The high price helps set the stage for a high price in any future initial public offering of Facebook. That could make Goldman’s share of Facebook more valuable and boost any fees the firm might earn underwriting the IPO. “I presume they will do an IPO next year,” Allen says. “I think this [current marketing of shares] might be part of an attempt to create demand for it.”
Ultimately, notes Blume, Facebook will have to go public if it is to raise large amounts of money, since a special purpose vehicle cannot be opened to large numbers of investors, and institutional investors want the liquidity and transparency only available after a stock starts public trading. “A regular endowment fund like the University of Pennsylvania’s, or a pension fund like the State of Pennsylvania’s, would want to be assured of a ready market.”
If Facebook’s share price is inflated, Goldman is making a risky investment, analysts say. That has raised questions about potential conflicts of interest posed by Goldman’s multiple roles in the deal — a problem common to big financial institutions that wear many hats. Goldman’s $450 million investment in Facebook puts Goldman shareholders at risk. In marketing Facebook shares to its clients, Goldman has an incentive to argue the shares will go up in value despite the risk. Goldman, presumably, would also be interested in underwriting Facebook’s public offering, again giving an incentive to accentuate the positive while an objective analysis might see serious hazards.
“Goldman has a problem in terms of conflict of interest…. It’s an ongoing problem,” according to Allen. It’s up to Goldman’s clients to decide how severe the conflicts are, he adds.
Risk, of course, is part of the daily life of any Wall Street firm. But critics point out that Goldman is no longer a traditional investment bank. At the height of the financial crisis in 2008, Goldman received government assistance, which it has paid back, and it converted to a commercial bank holding company, which gives it access to inexpensive loans through the Federal Reserve’s discount window. Because Goldman is an enormous firm with financial connections to many others, it could well be deemed “too big to fail,” and might be eligible for a government bailout in a crisis. Critics question whether it is proper for the firm to put the public at risk with speculative ventures like the Facebook deal.
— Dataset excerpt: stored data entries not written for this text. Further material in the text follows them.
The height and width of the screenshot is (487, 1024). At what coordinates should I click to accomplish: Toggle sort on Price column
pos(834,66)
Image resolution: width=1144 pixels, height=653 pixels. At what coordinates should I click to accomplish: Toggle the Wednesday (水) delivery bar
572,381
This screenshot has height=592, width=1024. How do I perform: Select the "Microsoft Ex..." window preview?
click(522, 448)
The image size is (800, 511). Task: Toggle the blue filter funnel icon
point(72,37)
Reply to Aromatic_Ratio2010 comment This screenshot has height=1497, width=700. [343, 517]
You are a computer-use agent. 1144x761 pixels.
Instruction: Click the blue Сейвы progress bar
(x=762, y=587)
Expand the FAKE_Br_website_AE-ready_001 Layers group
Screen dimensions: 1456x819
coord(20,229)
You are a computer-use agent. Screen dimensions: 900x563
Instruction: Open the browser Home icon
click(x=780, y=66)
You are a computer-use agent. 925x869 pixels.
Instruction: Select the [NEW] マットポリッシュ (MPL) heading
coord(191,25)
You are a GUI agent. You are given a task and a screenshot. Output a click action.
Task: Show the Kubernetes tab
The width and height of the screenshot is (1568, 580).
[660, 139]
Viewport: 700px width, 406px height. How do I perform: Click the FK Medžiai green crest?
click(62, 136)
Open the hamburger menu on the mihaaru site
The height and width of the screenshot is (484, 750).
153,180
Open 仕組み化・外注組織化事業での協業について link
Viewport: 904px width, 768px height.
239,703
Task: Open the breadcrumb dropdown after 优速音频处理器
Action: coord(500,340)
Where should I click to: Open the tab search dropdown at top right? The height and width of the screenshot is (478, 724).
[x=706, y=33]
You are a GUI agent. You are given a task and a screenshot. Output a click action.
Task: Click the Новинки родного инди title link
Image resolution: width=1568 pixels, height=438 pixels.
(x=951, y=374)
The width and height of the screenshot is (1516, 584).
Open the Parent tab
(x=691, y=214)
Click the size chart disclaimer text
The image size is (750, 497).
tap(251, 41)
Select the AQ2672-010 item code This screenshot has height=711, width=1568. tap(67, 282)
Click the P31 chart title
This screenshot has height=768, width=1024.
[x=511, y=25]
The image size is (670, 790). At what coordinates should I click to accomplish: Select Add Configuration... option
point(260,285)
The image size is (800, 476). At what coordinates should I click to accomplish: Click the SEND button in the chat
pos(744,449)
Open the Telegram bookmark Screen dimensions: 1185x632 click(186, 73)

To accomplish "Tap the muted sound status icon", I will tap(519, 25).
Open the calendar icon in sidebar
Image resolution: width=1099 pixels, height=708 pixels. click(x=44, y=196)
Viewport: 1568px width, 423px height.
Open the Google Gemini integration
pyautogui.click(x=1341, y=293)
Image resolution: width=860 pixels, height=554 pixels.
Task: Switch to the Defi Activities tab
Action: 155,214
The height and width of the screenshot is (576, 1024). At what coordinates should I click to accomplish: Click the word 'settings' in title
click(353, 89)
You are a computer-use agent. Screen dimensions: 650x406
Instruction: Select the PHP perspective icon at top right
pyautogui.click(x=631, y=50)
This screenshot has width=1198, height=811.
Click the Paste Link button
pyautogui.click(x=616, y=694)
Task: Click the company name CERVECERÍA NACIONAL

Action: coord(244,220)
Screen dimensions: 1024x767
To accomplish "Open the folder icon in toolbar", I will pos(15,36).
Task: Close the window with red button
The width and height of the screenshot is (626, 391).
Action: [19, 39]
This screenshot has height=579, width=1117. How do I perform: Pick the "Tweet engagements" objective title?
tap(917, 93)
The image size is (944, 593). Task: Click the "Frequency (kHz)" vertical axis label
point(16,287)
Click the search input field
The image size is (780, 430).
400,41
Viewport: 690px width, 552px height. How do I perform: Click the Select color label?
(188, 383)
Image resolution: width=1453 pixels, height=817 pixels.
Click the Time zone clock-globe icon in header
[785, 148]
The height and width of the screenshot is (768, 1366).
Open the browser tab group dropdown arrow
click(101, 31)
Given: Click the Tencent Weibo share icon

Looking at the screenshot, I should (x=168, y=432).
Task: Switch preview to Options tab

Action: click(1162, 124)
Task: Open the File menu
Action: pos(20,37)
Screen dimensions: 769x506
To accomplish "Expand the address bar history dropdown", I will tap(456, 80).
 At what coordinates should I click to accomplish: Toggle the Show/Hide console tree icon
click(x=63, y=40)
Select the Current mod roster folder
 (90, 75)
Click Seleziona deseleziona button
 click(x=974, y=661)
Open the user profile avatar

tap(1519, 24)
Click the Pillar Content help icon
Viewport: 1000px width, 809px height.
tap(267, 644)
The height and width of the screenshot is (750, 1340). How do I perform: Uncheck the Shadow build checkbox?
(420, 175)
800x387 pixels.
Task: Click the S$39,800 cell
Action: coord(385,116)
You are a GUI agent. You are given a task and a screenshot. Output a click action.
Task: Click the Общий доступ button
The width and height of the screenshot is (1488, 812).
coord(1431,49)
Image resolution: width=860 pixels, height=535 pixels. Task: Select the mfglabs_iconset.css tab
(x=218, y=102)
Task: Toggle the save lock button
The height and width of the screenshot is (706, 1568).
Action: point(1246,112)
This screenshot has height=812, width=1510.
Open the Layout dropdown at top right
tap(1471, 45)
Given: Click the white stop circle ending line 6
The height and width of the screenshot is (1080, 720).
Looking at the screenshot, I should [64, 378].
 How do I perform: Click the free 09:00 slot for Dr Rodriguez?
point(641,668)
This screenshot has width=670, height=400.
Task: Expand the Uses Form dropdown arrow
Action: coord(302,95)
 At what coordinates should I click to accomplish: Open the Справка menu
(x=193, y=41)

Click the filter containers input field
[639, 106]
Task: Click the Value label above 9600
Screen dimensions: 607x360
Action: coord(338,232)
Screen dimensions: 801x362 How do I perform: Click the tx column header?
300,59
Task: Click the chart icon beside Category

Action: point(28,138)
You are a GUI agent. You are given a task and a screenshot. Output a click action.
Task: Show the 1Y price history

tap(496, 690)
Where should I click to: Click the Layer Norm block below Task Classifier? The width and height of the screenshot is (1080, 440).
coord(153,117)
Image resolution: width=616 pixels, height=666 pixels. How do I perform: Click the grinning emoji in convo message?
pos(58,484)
Simon Johnson, a professor of entrepreneurship at MIT’s Sloan School of Management and former chief economist at the International Monetary Fund, says it is improper for a bank with implicit government backing to be acting like a risk-embracing venture capital fund. “Banks like Goldman have made big mistakes in the past,” Johnson states. “We shouldn’t be encouraging them to take more risk.”
In effect, he says, Goldman is using debt to finance its Facebook investment. It is more appropriate to finance risky ventures with equity, he notes, arguing that equity limits losses to shareholders while debt financing can spread the damage to lenders, including taxpayers. “Whether that would have systemic consequences depends on who holds the debt.”
Assessing the risk is especially hard because Facebook does not have to make detailed disclosures, Johnson notes. “That worries me, and it worries a lot of people.” Allen adds: “They’re taking a lot of risk, but we’re subsidizing them — we, the government. These [kinds of] deals would be priced differently if they weren’t guaranteed by the government.”
Johnson notes that the Dodd-Frank financial reform act passed last year includes the so-called Volker Rule to curb speculative trading by banks. Those rules, however, were watered down at the last minute, and have yet to be written into enforceable regulations and won’t take effect until 2012. At the moment, it is therefore unclear just what constitutes improper proprietary trading, says Allen. “What exactly is proprietary trading?” he asks. “Where are they going to draw the line?”